The required output is the whole listing below, unchanged.

(Beginning of Records to use)

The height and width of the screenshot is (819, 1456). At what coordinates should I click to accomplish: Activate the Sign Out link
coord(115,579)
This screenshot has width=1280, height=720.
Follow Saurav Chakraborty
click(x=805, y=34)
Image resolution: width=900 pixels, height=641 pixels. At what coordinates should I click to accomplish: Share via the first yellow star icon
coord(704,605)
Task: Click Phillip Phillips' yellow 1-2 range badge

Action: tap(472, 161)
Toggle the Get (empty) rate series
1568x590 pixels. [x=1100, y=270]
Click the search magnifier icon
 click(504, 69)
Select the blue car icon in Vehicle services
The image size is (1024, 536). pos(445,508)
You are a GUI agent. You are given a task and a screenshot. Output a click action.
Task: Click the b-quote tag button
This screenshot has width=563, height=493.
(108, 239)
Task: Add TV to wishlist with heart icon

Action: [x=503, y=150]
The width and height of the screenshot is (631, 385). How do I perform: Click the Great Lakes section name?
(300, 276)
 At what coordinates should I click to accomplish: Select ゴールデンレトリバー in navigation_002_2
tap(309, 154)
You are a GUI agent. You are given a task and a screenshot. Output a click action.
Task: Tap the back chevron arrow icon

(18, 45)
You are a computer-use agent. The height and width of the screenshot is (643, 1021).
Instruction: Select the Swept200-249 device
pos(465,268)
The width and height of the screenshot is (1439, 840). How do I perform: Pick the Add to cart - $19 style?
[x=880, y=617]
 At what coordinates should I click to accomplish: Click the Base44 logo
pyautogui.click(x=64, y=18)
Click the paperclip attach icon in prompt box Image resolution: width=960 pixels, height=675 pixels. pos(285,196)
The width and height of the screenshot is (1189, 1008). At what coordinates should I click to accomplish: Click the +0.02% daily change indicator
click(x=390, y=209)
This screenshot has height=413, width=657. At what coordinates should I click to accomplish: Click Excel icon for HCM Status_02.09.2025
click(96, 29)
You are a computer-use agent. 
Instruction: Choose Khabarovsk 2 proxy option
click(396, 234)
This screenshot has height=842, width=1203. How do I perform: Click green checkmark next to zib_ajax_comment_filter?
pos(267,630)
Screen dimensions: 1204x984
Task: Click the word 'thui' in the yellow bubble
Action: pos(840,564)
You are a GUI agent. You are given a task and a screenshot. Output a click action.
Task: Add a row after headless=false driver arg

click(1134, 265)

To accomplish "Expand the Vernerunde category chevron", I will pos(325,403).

(End of Records to use)

## Worked solution
The height and width of the screenshot is (819, 1456). At what coordinates should I click to accomplish: Activate the Sign Out link
coord(115,579)
This screenshot has width=1280, height=720.
Follow Saurav Chakraborty
click(x=805, y=34)
Image resolution: width=900 pixels, height=641 pixels. At what coordinates should I click to accomplish: Share via the first yellow star icon
coord(704,605)
Task: Click Phillip Phillips' yellow 1-2 range badge

Action: tap(472, 161)
Toggle the Get (empty) rate series
1568x590 pixels. [x=1100, y=270]
Click the search magnifier icon
 click(504, 69)
Select the blue car icon in Vehicle services
The image size is (1024, 536). pos(445,508)
You are a GUI agent. You are given a task and a screenshot. Output a click action.
Task: Click the b-quote tag button
This screenshot has width=563, height=493.
(108, 239)
Task: Add TV to wishlist with heart icon

Action: [x=503, y=150]
The width and height of the screenshot is (631, 385). How do I perform: Click the Great Lakes section name?
(300, 276)
 At what coordinates should I click to accomplish: Select ゴールデンレトリバー in navigation_002_2
tap(309, 154)
You are a GUI agent. You are given a task and a screenshot. Output a click action.
Task: Tap the back chevron arrow icon

(18, 45)
You are a computer-use agent. The height and width of the screenshot is (643, 1021).
Instruction: Select the Swept200-249 device
pos(465,268)
The width and height of the screenshot is (1439, 840). How do I perform: Pick the Add to cart - $19 style?
[x=880, y=617]
 At what coordinates should I click to accomplish: Click the Base44 logo
pyautogui.click(x=64, y=18)
Click the paperclip attach icon in prompt box Image resolution: width=960 pixels, height=675 pixels. pos(285,196)
The width and height of the screenshot is (1189, 1008). At what coordinates should I click to accomplish: Click the +0.02% daily change indicator
click(x=390, y=209)
This screenshot has height=413, width=657. At what coordinates should I click to accomplish: Click Excel icon for HCM Status_02.09.2025
click(96, 29)
You are a computer-use agent. 
Instruction: Choose Khabarovsk 2 proxy option
click(396, 234)
This screenshot has height=842, width=1203. How do I perform: Click green checkmark next to zib_ajax_comment_filter?
pos(267,630)
Screen dimensions: 1204x984
Task: Click the word 'thui' in the yellow bubble
Action: pos(840,564)
You are a GUI agent. You are given a task and a screenshot. Output a click action.
Task: Add a row after headless=false driver arg

click(1134, 265)

To accomplish "Expand the Vernerunde category chevron", I will pos(325,403).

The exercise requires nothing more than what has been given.